耐震工事の費用はどれだけの規模で、どの部分を補強するかにもよるのです。耐震工事の費用を一定額まで助成してくれる自治体もありますから、もしそういった助成があるなら、出来る限り支援を受けた方が得です。

なんといってももし骨組から工事しないといけない場合は取り壊しの可能性もあるのですから、その費用はかなりのものになります。取り壊しをしないまでも、土台、そして屋根、壁、そして接合部、柱や梁の部分も全て考慮に入れると、かなりの工費がかかるのは予想がつきます。

しかし1981年以前に建てられた建物は依然倒壊リスクが高く、予算を考えるよりは、まずは安全のことを考えてください。木造住宅は1階部分が完全に押しつぶされてしまって、2階部分がそこに覆いかぶさるようにして倒壊するケースが後をたちません。

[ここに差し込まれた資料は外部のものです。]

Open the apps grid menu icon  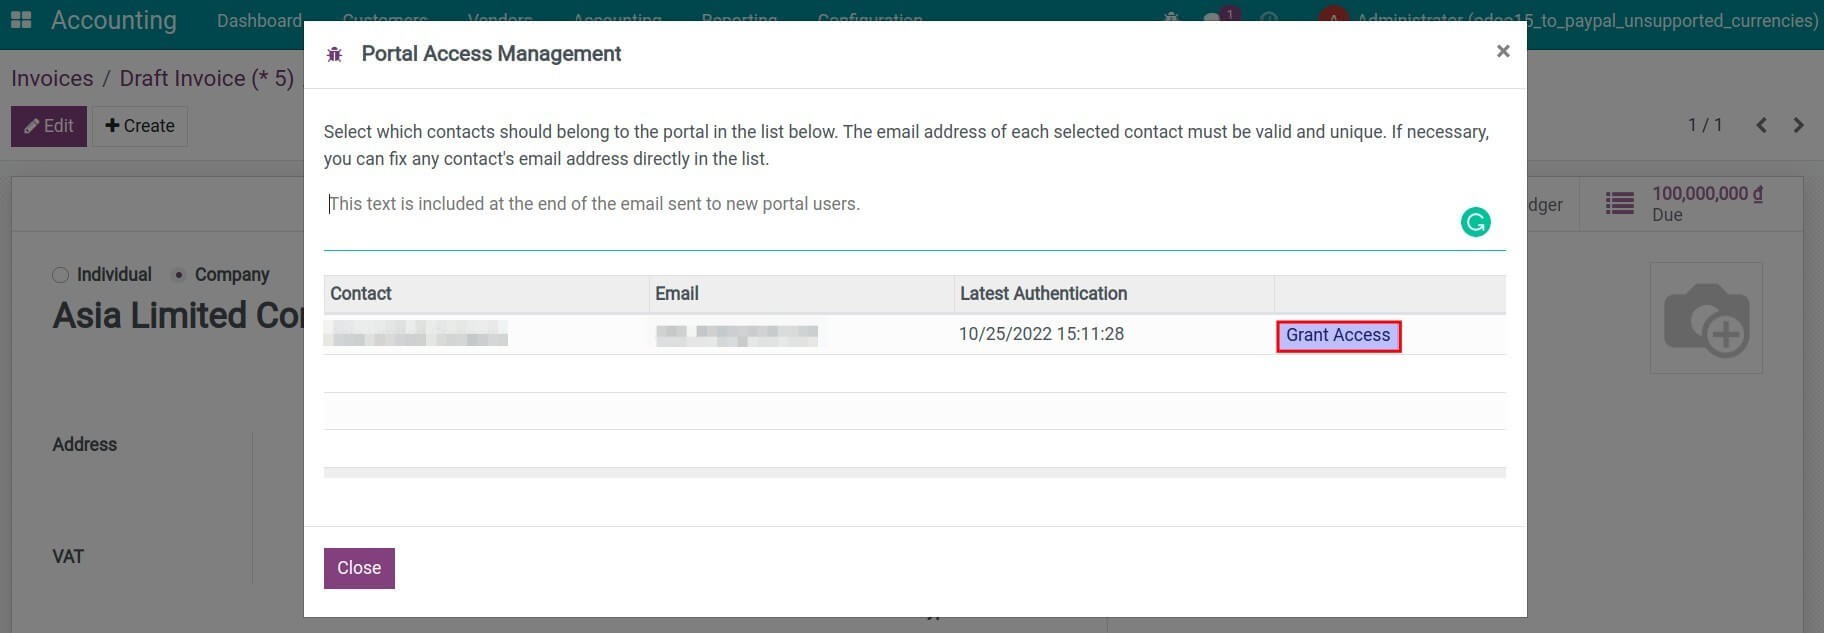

基礎部分だけではなく、土台、柱、梁、壁の強化となるべく重さを減らすような形にしないといけません。それは瓦屋根をやめることや壁数を増やすこともありますが、家具の面で重いピアノや本棚をなくすか、もしくは重さを分担するような形にしてバランスを取る様にしないといけません。

実際の実験でも、耐震補強を施した家屋と全くそのままの家屋は、かなりの違いが見られます。耐震補強をしておくと、倒壊は全くしませんでしたが、耐震補強がまったくない場合は数秒で倒壊することが多かったのです。

自治体による助成が少ないとしても、自己負担で、やはり数十万から数百万とかかる可能性もありますが、もし全体のリフォームを考えているのであれば、それにプラスする形で、耐震リフォームを考えてみてはいかがでしょうか。

高齢者のみが住んでいる世帯では多少の補助金が足されることもあります。実際家屋が倒壊してしまうと、その中に残された方の命は保障できない、むしろ助かる方が運がいい、ということにもなりますが、まずその倒壊を防ぐこと位はしておかないといけません。

多少付け焼き刃でも、自分でできる耐震グッズの整備と、工務店などのプロにしてもらう工事の見積もりを作って、だいたい費用が全体的にどれくらいかかるのかの計算書を作ってみましょう。費用として考えるより、安全の為の必要経費と考えましょう。

また新耐震基準の基準を満たした家は、売買、または地震保険の割引がききますので、そういった意味でも自分だけではなく、その家の価値にもつながってくるのです。せめて倒壊のリスクを減らす工事だけは、しっかりしておきましょう。